Realtime API developer guide - StepFun Documentation

Use the Realtime API for low-latency, event-driven interactions. Models emit lifecycle events while generating so you can stream partial results (e.g., response.text.delta).

Voice-to-voice sessions

A realtime session is a stateful interaction between a client and the model.

Session: configuration such as model, voice, and other options.
Conversation: user inputs and model outputs collected during the session.
Responses: audio or text items added to the conversation.
Input audio buffer: when using WebSocket for audio, send base64 audio events to feed the buffer.
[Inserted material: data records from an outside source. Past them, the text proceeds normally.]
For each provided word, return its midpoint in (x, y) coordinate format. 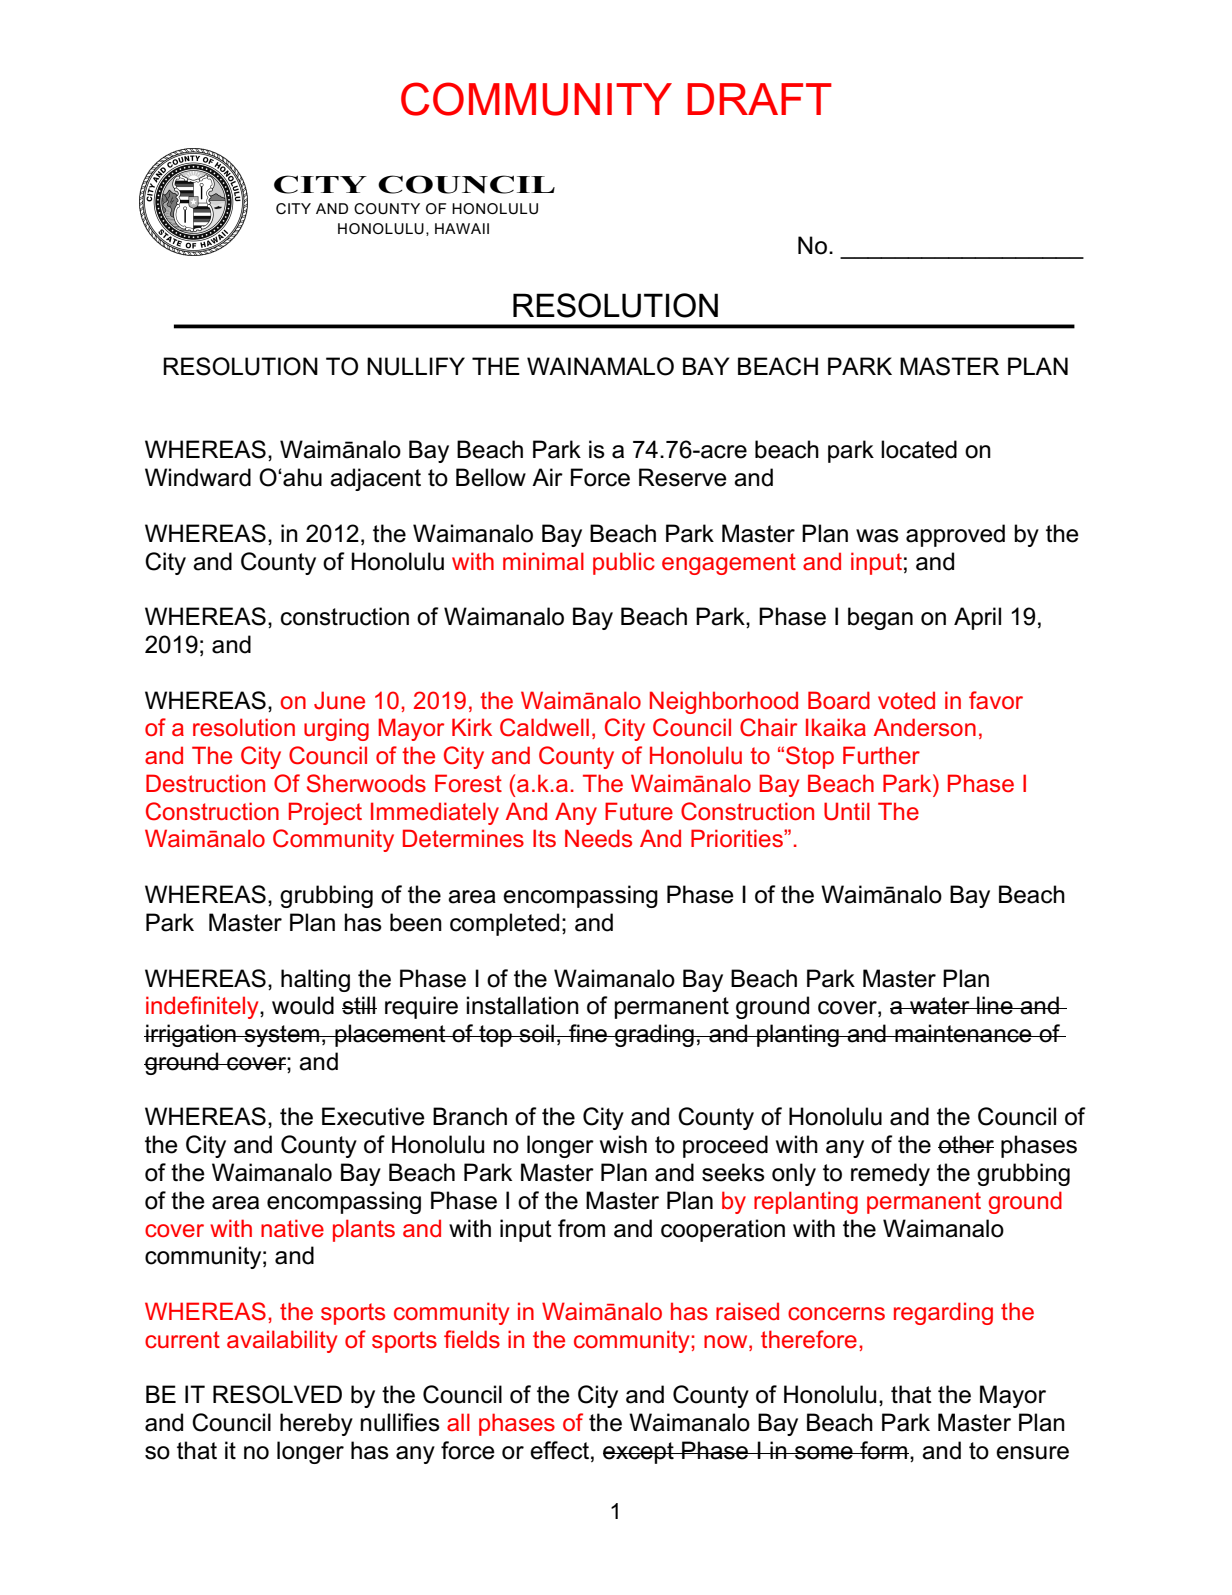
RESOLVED (277, 1394)
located (919, 449)
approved (955, 535)
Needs (598, 838)
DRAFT (759, 99)
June (339, 700)
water (940, 1006)
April (977, 618)
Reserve (683, 477)
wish (623, 1144)
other (966, 1144)
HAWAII (462, 228)
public (624, 563)
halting (315, 980)
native (292, 1228)
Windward (198, 477)
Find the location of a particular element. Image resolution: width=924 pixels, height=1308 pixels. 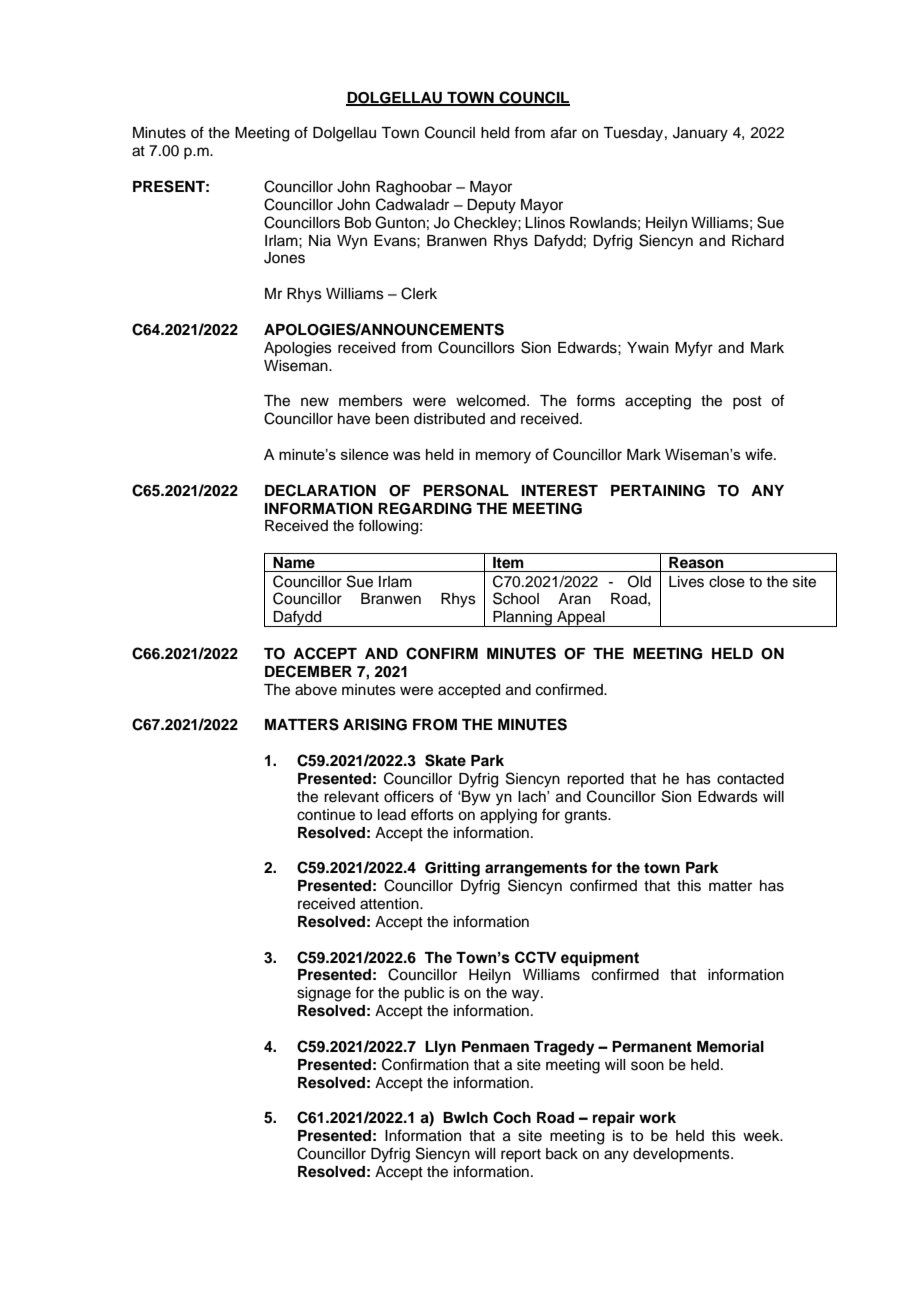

Quick start: create a WebSocket connection

Connect with:

Connection details

Field	Value
URL	`wss://api.stepfun.ai/v1/realtime`
Query	`model` – e.g., `step-1o-audio`
Header	`Authorization: Bearer YOUR_API_KEY`

Examples:

Node.js (ws)

import WebSocket from 'ws'

const url = 'wss://api.stepfun.ai/v1/realtime?model=step-1o-audio'
const ws = new WebSocket(url, {
	headers: { Authorization: 'Bearer ' + process.env.STEPFUN_API_KEY },
})

ws.on('open', () => console.log('Connected'))
ws.on('message', msg => console.log(JSON.parse(msg.toString())))

Python (websocket-client)

import os, json, websocket

STEPFUN_API_KEY = os.environ.get("STEPFUN_API_KEY")
url = "wss://api.stepfun.ai/v1/realtime?model=step-1o-audio"
headers = ["Authorization: Bearer " + STEPFUN_API_KEY]

def on_open(ws):
    print("Connected")

def on_message(ws, message):
    print(json.loads(message))

ws = websocket.WebSocketApp(url, header=headers, on_open=on_open, on_message=on_message)
ws.run_forever()

Session lifecycle events

After connecting, the server sends session.created when the session is ready. Update configuration anytime via session.update; after an update, the server emits session.updated.

const event = {
	type: 'session.update',
	session: { instructions: "Do not use the word 'moist'." },
}
ws.send(JSON.stringify(event))

Client events	Server events
`session.update`	`session.created`, `session.updated`

Text input and output

Add user text to the conversation, then ask the model to respond. Create a user message:

ws.send(
	JSON.stringify({
		type: 'conversation.item.create',
		item: {
			type: 'message',
			role: 'user',
			content: [{ type: 'input_text', text: 'Which Prince album sold the most?' }],
		},
	}),
)

Trigger a text-only response:

ws.send(
	JSON.stringify({
		type: 'response.create',
		response: { modalities: ['text'] },
	}),
)

Listen for completion:

ws.on('message', e => {
	const evt = JSON.parse(e.data)
	if (evt.type === 'response.done') {
		console.log(evt.response.output[0])
	}
})

During generation, you’ll see events like response.text.delta and response.done for streaming updates.

Audio input and output

Voice options

Realtime sessions can be configured to use one of several built-in voices for audio output. You can control the model’s voice by setting the voice parameter in a session.update request or when calling response.create. Current voice options include qingchunshaonv, wenrounansheng, elegantgentle-female, livelybreezy-female, and others.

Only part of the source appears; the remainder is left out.